***** Data to use *****

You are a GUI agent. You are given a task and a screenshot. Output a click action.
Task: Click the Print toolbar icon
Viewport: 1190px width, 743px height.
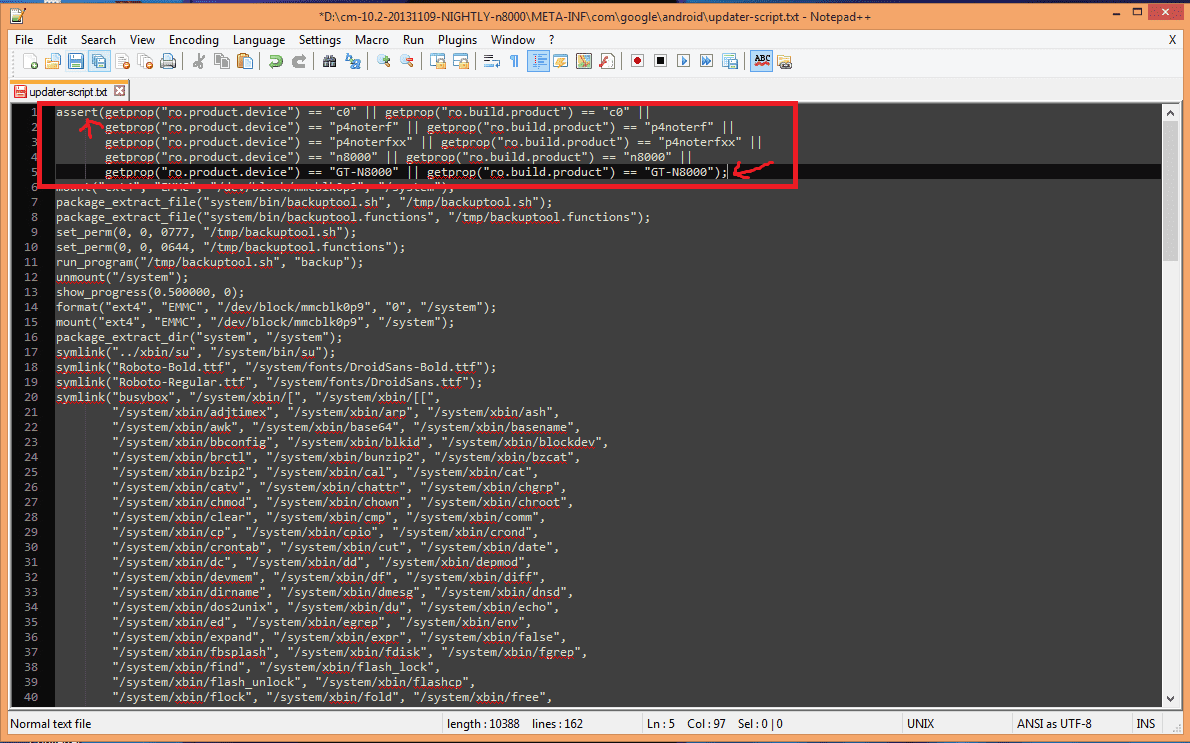(168, 62)
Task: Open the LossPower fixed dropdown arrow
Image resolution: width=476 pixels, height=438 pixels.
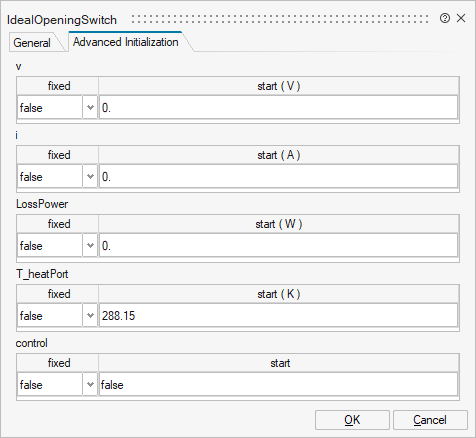Action: pos(90,245)
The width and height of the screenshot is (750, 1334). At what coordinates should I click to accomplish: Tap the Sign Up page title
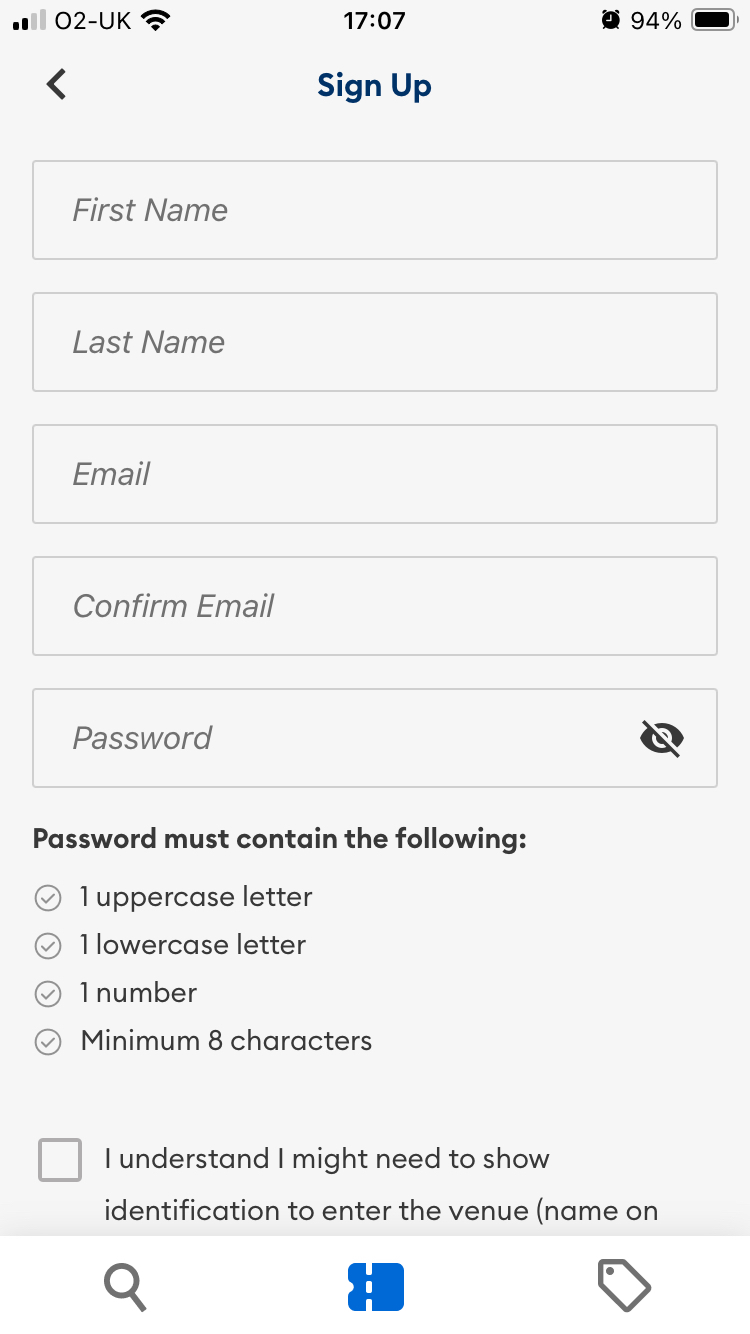[374, 86]
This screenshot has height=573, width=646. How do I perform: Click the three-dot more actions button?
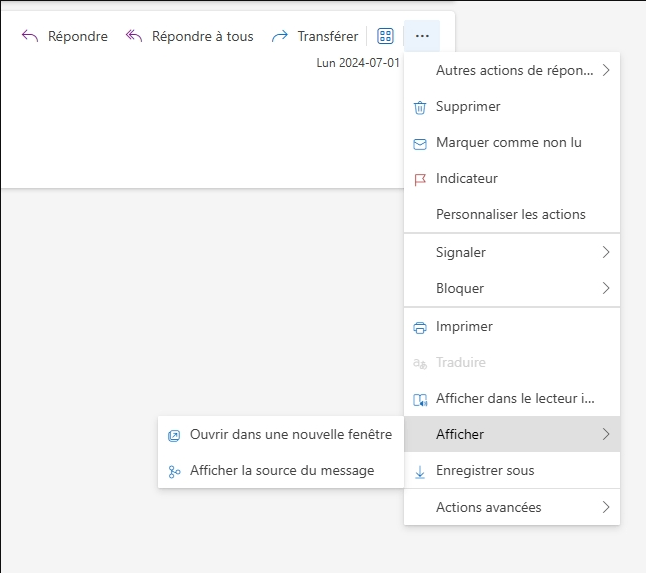(x=422, y=36)
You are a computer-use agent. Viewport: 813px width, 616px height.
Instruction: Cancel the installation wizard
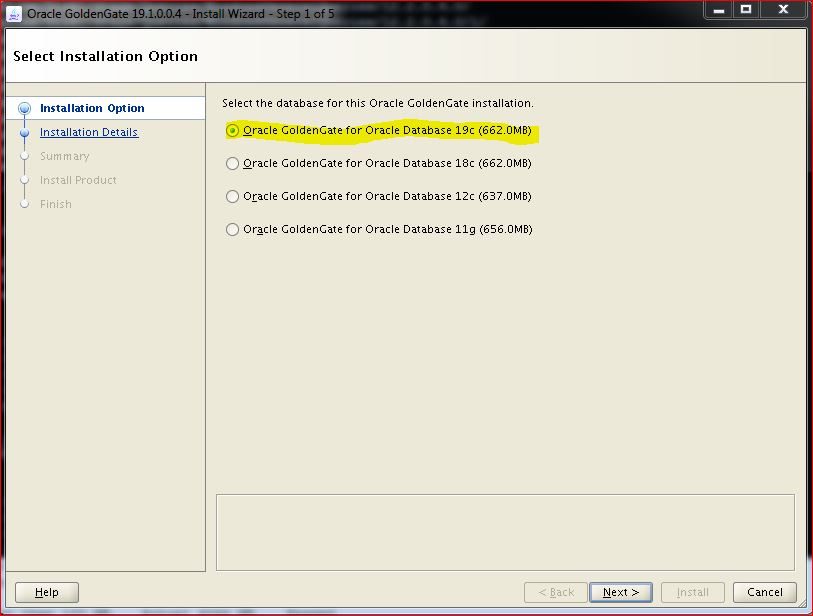click(765, 592)
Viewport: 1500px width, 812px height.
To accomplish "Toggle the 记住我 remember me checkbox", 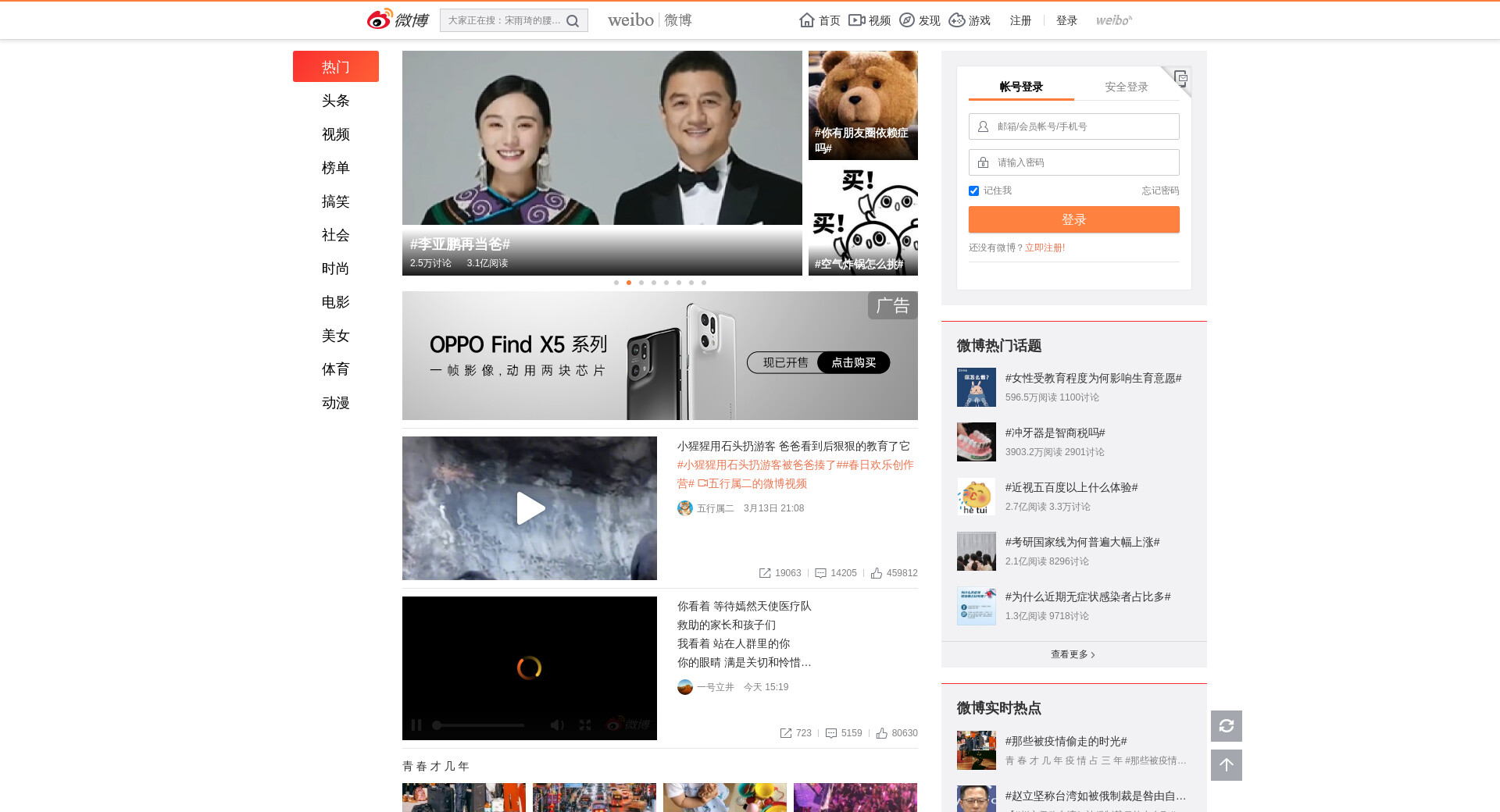I will pos(973,191).
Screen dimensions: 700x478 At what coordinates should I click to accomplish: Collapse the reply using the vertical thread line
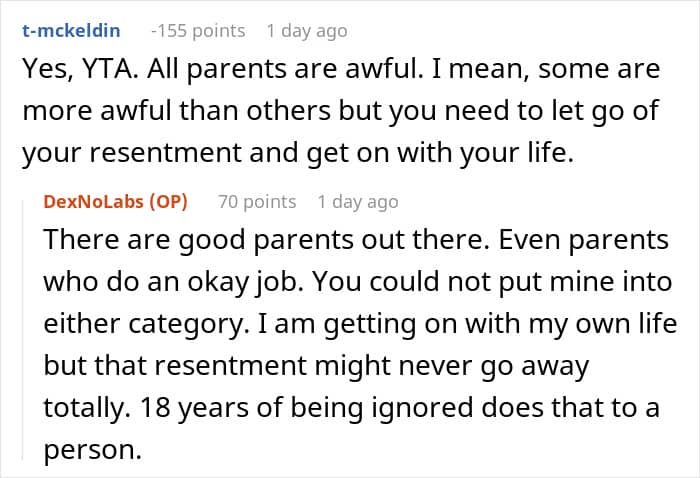coord(22,330)
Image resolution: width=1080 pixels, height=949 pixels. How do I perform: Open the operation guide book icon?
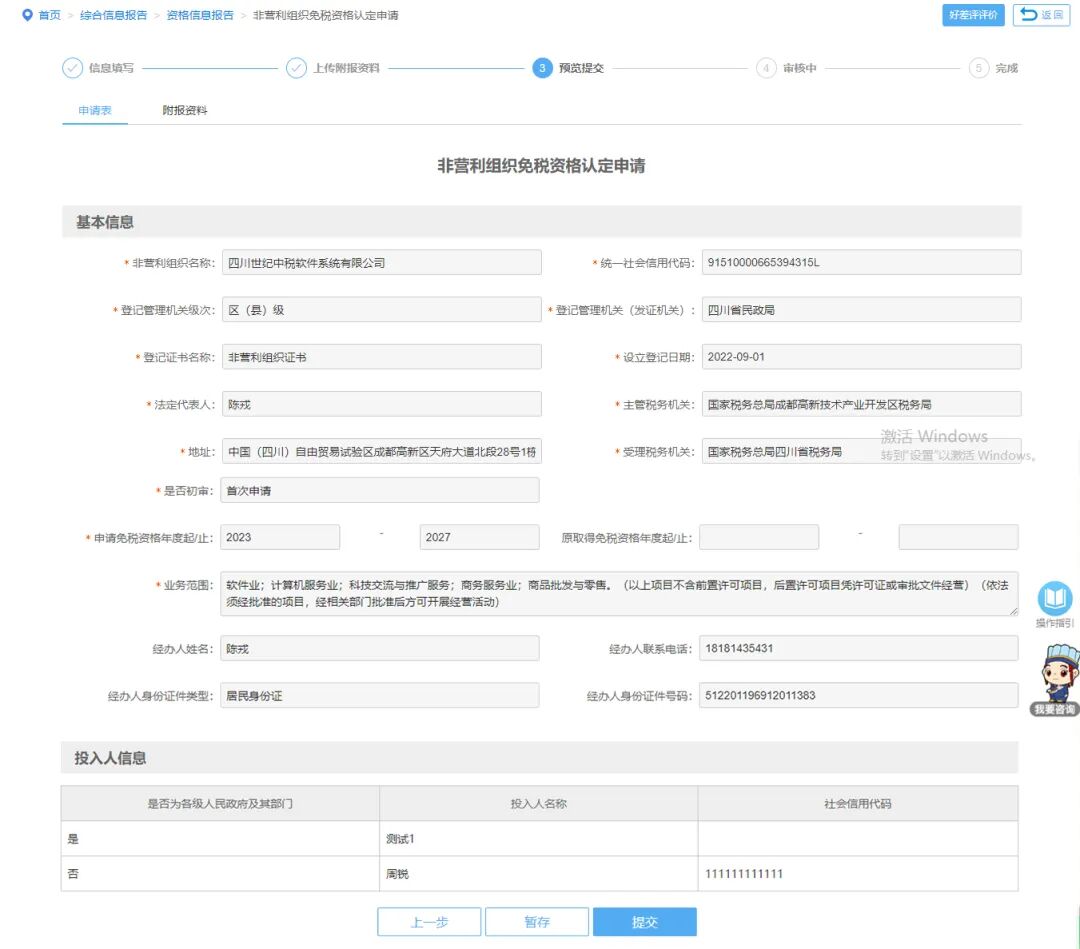tap(1055, 598)
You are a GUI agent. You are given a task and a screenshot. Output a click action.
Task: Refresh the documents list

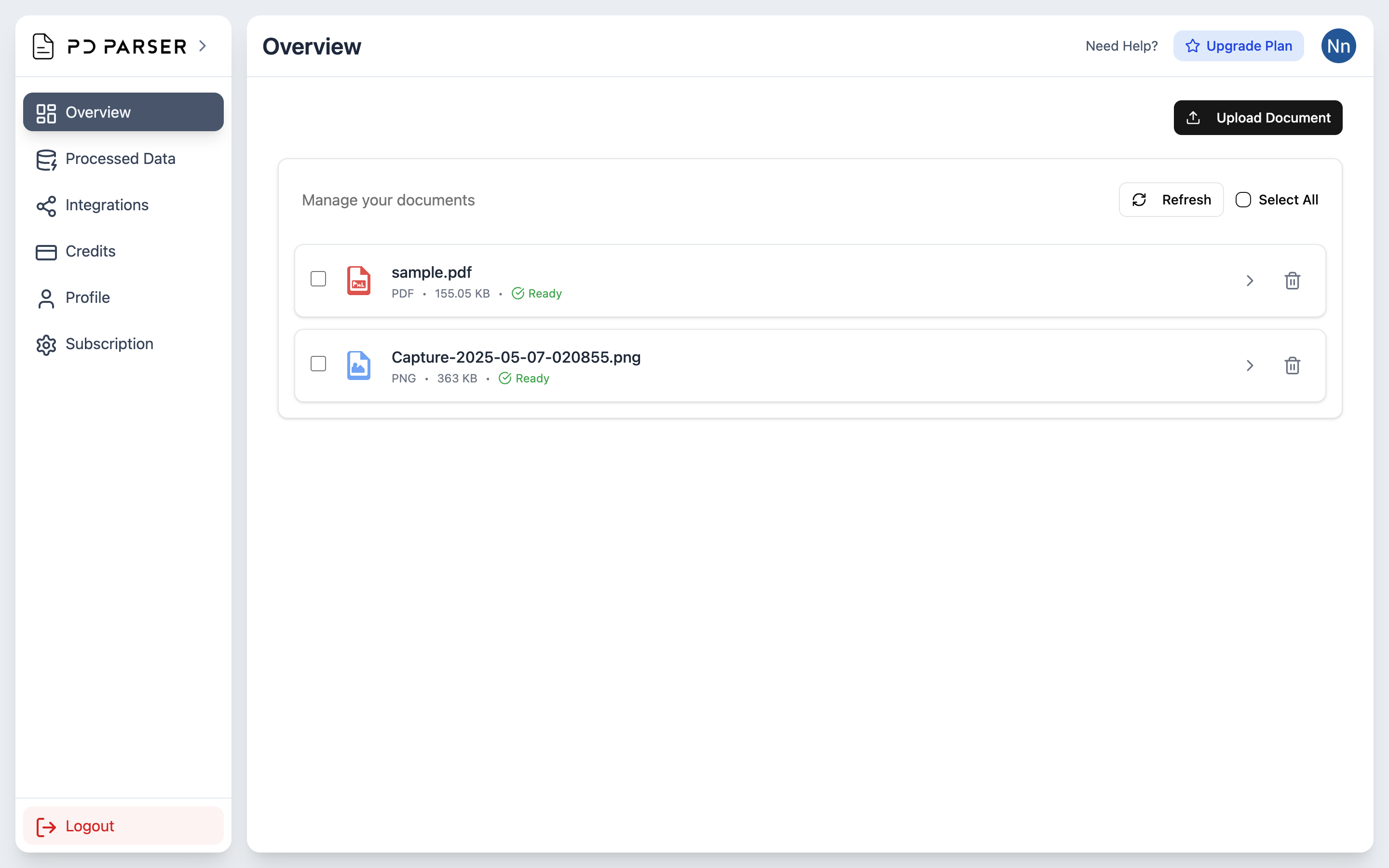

*****

Task statement ->
Could you update the items that begin at the line containing "Screen dimensions: 700x478" and run through the end of the items, swapping "Refresh" for "Reload" and changing nothing else? Leave the pictures out of your answer.

Result of the task ->
Screen dimensions: 700x478 At what coordinates should I click to accomplish: Collapse the reply using the vertical thread line
coord(22,330)
Image resolution: width=1080 pixels, height=949 pixels. How do I perform: Open the operation guide book icon?
tap(1055, 598)
You are a GUI agent. You are given a task and a screenshot. Output a click action.
Task: Reload the documents list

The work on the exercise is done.